Write out, exactly and in full, the line where "The width and height of the screenshot is (724, 1568)." appears together with all lines that follow it in the entries below. Do not include pictures.

(Extracted data entries)
Segment Open
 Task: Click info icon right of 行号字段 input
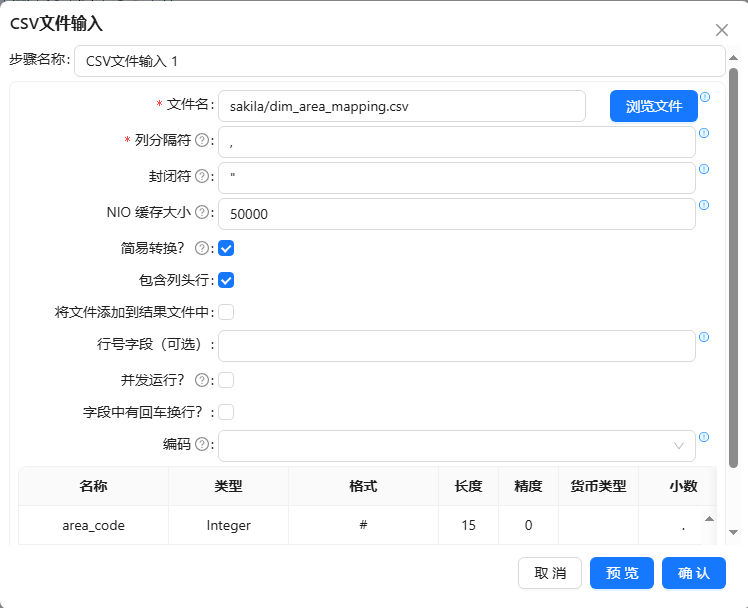[704, 337]
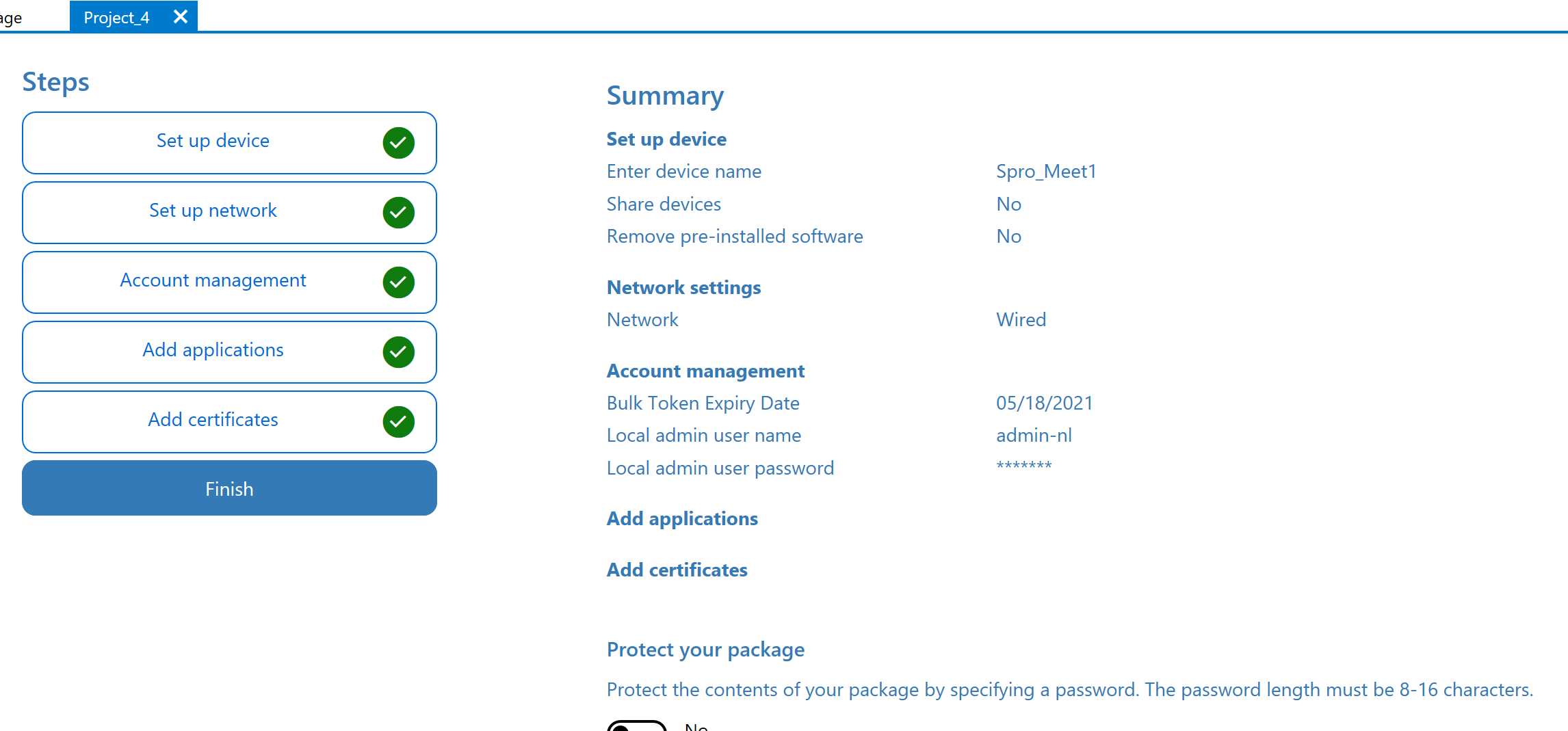Image resolution: width=1568 pixels, height=731 pixels.
Task: Go to the Set up network step
Action: [213, 211]
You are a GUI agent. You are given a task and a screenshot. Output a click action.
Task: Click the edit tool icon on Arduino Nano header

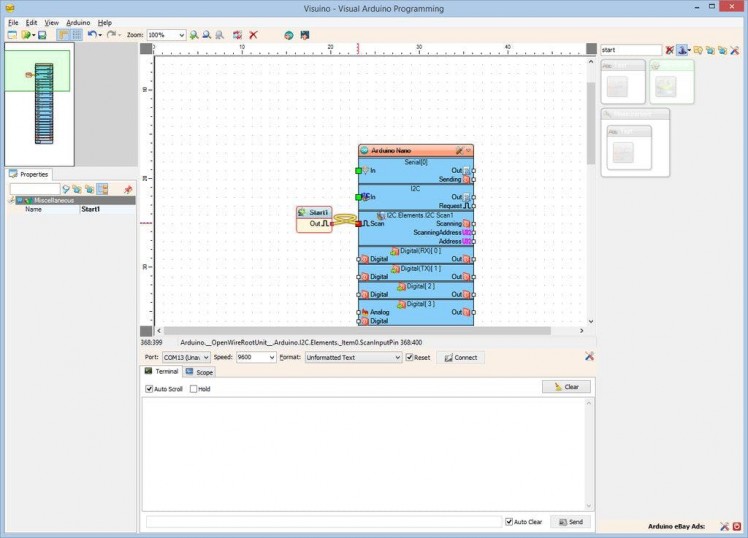[458, 150]
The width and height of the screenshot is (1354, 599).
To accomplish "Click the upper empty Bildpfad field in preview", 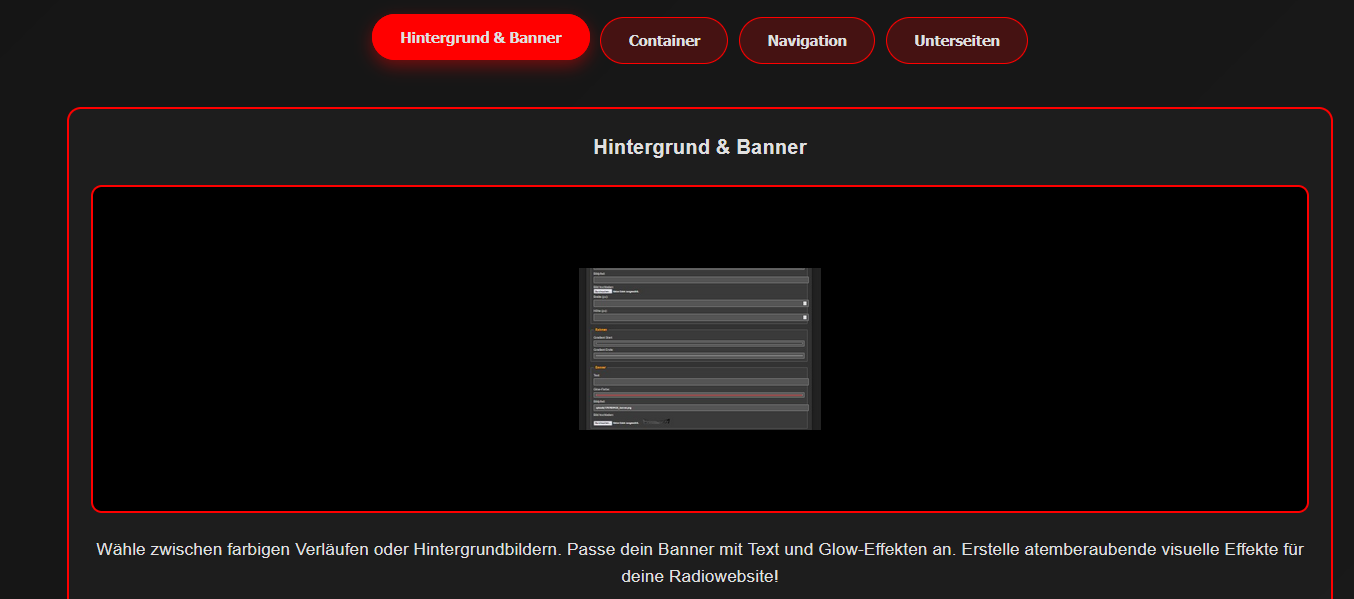I will [700, 280].
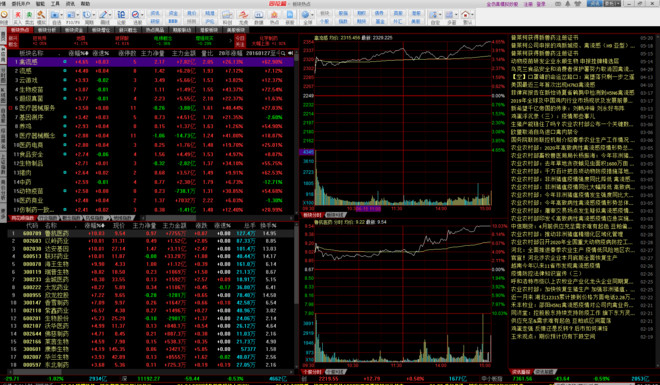Open the 全球 global markets globe icon

click(306, 15)
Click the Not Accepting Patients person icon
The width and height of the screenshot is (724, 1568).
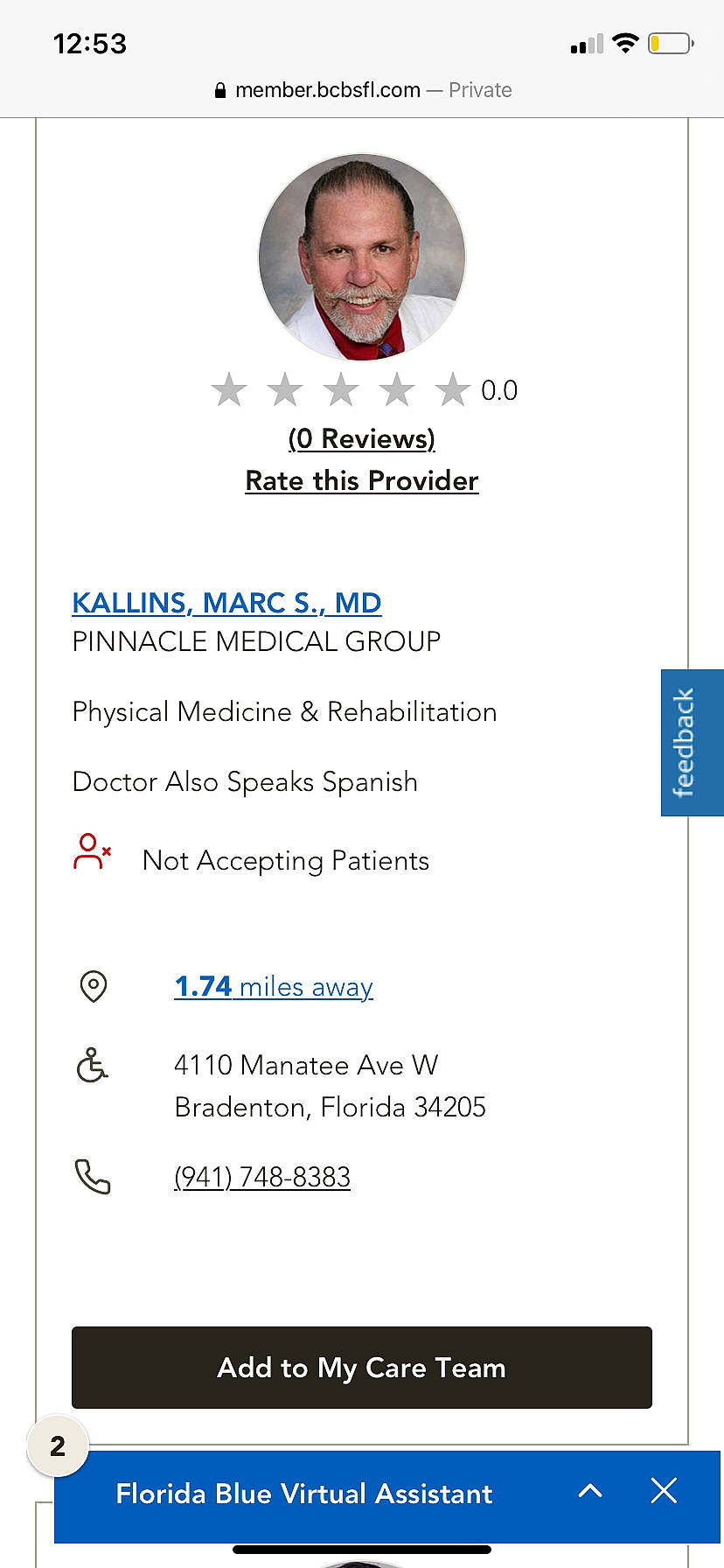tap(92, 852)
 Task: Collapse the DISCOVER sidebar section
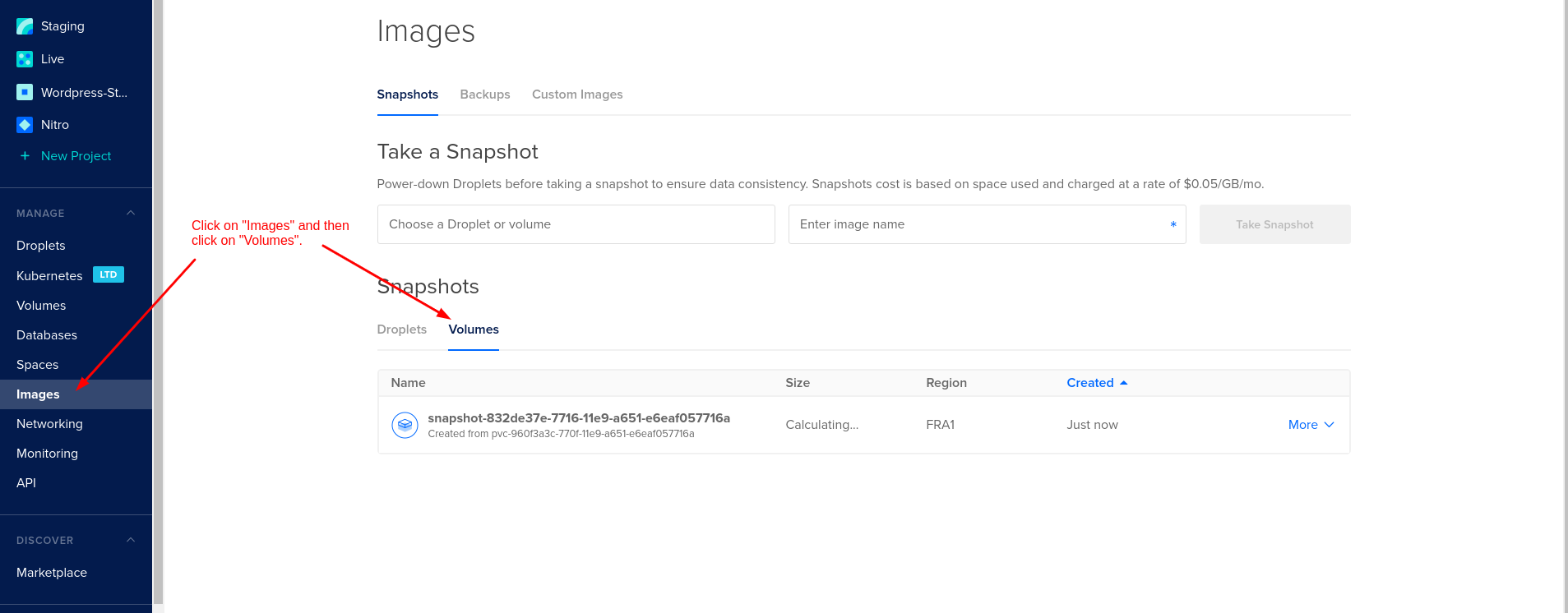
Segment Closed
| Answer for this exercise |
The width and height of the screenshot is (724, 1568).
tap(92, 852)
 Task: Collapse the DISCOVER sidebar section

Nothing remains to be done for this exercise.